Date: Thu, 11 May 2000 16:20:17 +0300 From: Georgi Guninski <joro@nat.bg> To: Mitchell Stoltz <mstoltz@netscape.com> Usually, Mozilla does not allow accessing JS variables from windows from another host, so the following does NOT work and should not work: --- a=window.open("http://site/setvar1"); setTimeout("alert(a.var1)",2000); --- But this may be circumvented by using the watch() method immediately after window.open(). The code is: --------var1.html------------------------------------------------------ <SCRIPT> a=window.open("http://site/setvar1.html"); a.watch("var1",function (id,ol,ne) {alert(id + " is set to: "+ne)} ); </SCRIPT> ---------------------------------------------------------------------- --------setvar1.html-------------------------------------------------- <SCRIPT> var1="Just a variable"; </SCRIPT> ----------------------------------------------------------------------

Reassigning to rogerl - I think the problem here is in the engine. Norris checked in a fix to a similar problem, look at http://bugzilla.mozilla.org/show_bug.cgi?id=28390 and the fix at http://bonsai.mozilla.org/cvsview2.cgi?diff_mode=context&whitespace_mode=show&subdir=mozilla/js/src&command=DIFF_FRAMESET&file=jsdbgapi.c&rev1=3.17&rev2=3.18&root=/cvsroot Basically, we need to do a same-origin security check on the watch() function or otherwise limit its use. As watch() belongs to Object.prototype, it's possible this check should go in the engine somehow, although it could probably go in the DOM as well. There's a testcase in the URL field above. Could you give me your thoughts on where this security check should go?

Putting on [nsbeta2+] radar for beta2 fix.

Changing Qa to czhang.

back atya

The problem here is that watch() gets called before window 'a' has loaded document "setvar1." Before the URL is loaded, the principal of the window is "about:blank," and setting watchpoints (as with any DOM access) is always allowed on about:blank. When setvar1 loads, the watchpoint persists. I'm not sure why this is so; as setvar1 loads, ClearObjectWatchpoint gets called in the js engine (though this may not be th watchpoint we're interested in). Simply replacing one document with another (using location=...) does clear watchpoints, see http://warp/u/mstoltz/bugs/38959a.html as an example.

Removing nsbeta2+. Not a beta2 stopper.

This should be fixed for beta3 as it's an exploit. For some reason, watchpoints don't seem to get cleared during the initial page reload (from about:blank to the actual URL requested). cc'ing rogerl and jst.

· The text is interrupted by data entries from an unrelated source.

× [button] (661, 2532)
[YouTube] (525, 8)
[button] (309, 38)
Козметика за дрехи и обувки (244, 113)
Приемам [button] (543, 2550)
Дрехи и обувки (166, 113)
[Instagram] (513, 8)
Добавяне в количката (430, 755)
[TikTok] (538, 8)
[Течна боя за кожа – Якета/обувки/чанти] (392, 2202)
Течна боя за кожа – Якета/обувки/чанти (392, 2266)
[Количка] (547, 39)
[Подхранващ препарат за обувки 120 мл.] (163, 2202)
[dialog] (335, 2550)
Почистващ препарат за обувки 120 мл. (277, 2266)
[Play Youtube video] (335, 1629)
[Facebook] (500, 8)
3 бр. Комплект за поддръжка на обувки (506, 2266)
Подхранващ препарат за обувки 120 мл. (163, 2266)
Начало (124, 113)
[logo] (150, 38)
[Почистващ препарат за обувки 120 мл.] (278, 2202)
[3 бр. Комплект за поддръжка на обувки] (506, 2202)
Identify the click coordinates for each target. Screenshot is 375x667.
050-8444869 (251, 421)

Trouble: I don't see JS_ClearWatchPointsForObject being called on the window object before each document load: http://lxr.mozilla.org/mozilla/search?string=ClearWatchPointsForObject It should be, or this bug and others will bite. Mitch, where do you see a clear issuing from -- what's the full backtrace? /be

I didn't save the full backtrace, but the calls to ClearWatchPointsForObject are not explicit. DOM calls JS_ClearScope which frees some references, then the DOM code explicitly calls GC, GC calls Finalize, and Finalize calls ClearWatchPointsForObject. Should this be made explicit? If another wondow is holding a reference to these objects, they won't be deleted by GC on document load, and the watchpoints should not be cleared in this case, rignt? According to Vidur, clearing scope on an about:blank document breaks some pages. We couldn't think of any security problem in not clearing the scope, except for the watchpoints problem, so I wrote a patch to explicitly clear watchpoints in the case of about:blank, when ClearScope is not called. I'll post it here, can you review?

It's true that garbage objects, when finalized, clear any watchpoints on themselves. But the problem here is that the window object lives across document loads, and so do its watchpoints, unless the DOM code explicitly calls JS_ClearWatchPointsForObject. The old "classic" codebase did that -- see the lxr link I attached previously, look for files in lib/libmocha (the original "level 0 DOM" source). /be

Just to be extra-clear (ahem, no pun): the way JS_ClearScope is called is fine and should not change, as vidur points out. But there is a missing, different JS_ClearWatchPointsForObject call that needs to occur for the window object *before* every document load, including the real one that follows an implicit "load" of about:blank for a new window created but not yet loaded. /be

You don't want JS_ClearAllWatchPoints, that will nuke every watchpoint in the whole JS runtime. We need only clear the window object's watchpoints, but we must do it whether or not there is a document already loaded (independent of mDocument being non-null). Several people please buddy my change. /be

Brendan, Your patch seems to fix the exploit. r=mstoltz.

Fix checked in, thanks for the help. /be

verified

Opening fixed security bugs to the public.